El hecho que confirma que los debates son un espectáculo es el poco impacto que su celebración tiene en el voto; la mayoría de los votantes ya tienen claramente decidido por quién votarán; el debate solo sirve para confirmar lo que ya sentía; los debates son una lucha de los sentimientos no la razón.
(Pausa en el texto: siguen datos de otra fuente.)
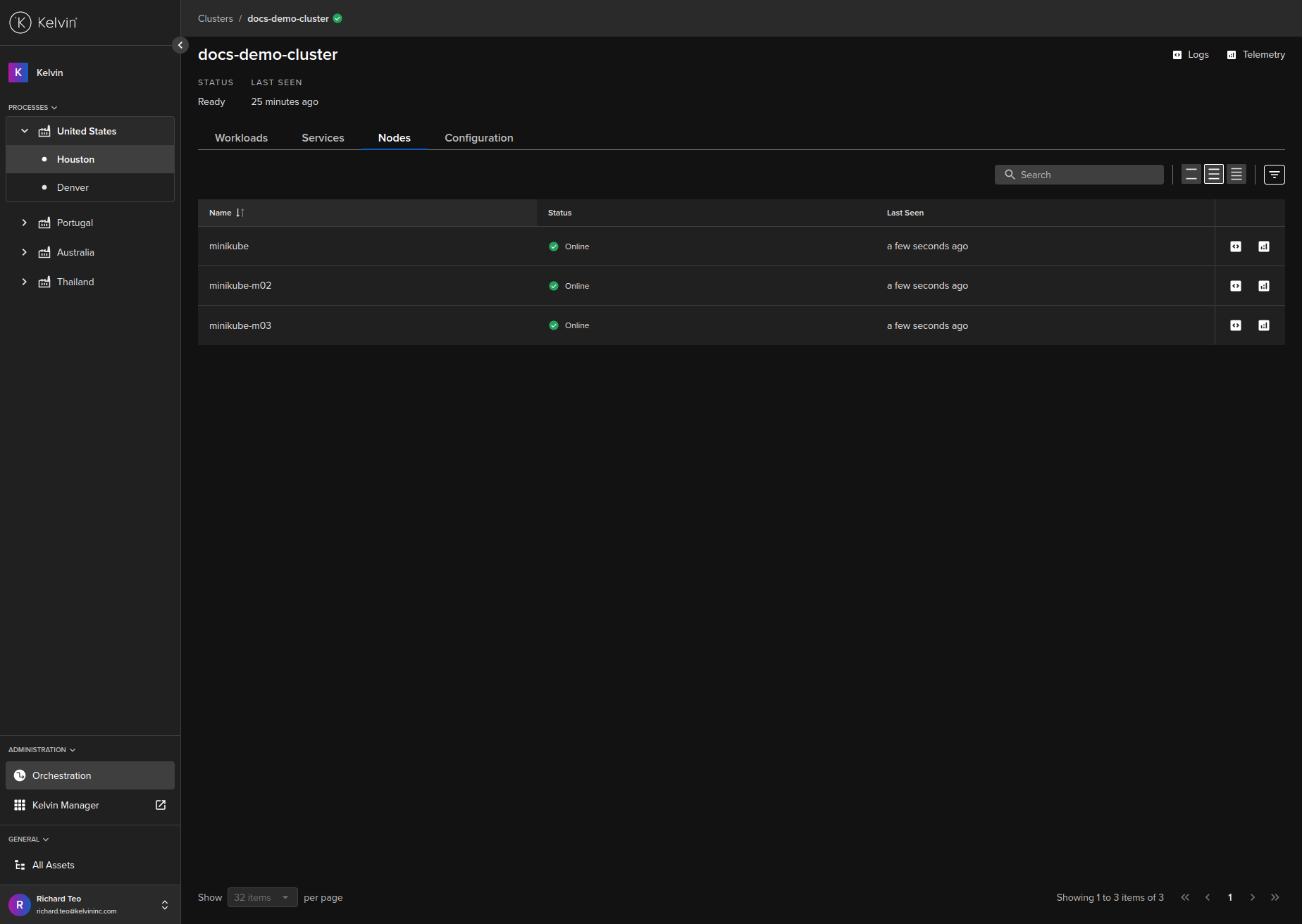The width and height of the screenshot is (1302, 924).
Task: Go to the last page of results
Action: click(x=1275, y=897)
Como dijo Trump en su anterior campaña electoral: “en este punto, puedo matar a alguien en la zona central de Nueva York y la gente todavía votaría por mí…” Lo único que esperan los medios de difusión son aquellos hechos anecdóticos que creen “la nota”. El contenido de los argumentos es lo de menos, en la telerrealidad basta una frase, una palabra una imagen. El pasado debate entre los aspirantes Kamala Harris y Mike Pence a la vicepresidencia de los estados unidos será recordado por una mosca que se posó en la cabeza de Pence durante dos minutos; pocos recordarán lo que ellos dijeron. Durante el segundo debate a la presidencia de México en el 2018, López Obrador candidato por “Juntos haremos historia” llamó a Ricardo Anaya de “Por México al frente”: Ricky Riquín Canallín. Convirtiéndose en una frase “Trending Topic”. En este sentido, el candidato de “Juntos haremos historia” entendió mejor que sus competidores que la política contemporánea es una telerrealidad donde el mejor político no es aquel con propuestas, sino el que logre escribir mas jingles o frases publicitarias, particularmente si estas permiten a la sociedad confesional tener una victima pública de la cual mofarse o atacar. ¡Qué pasen los desgraciados! Debería ser la frase con la que inicien los debates presidenciales actuales.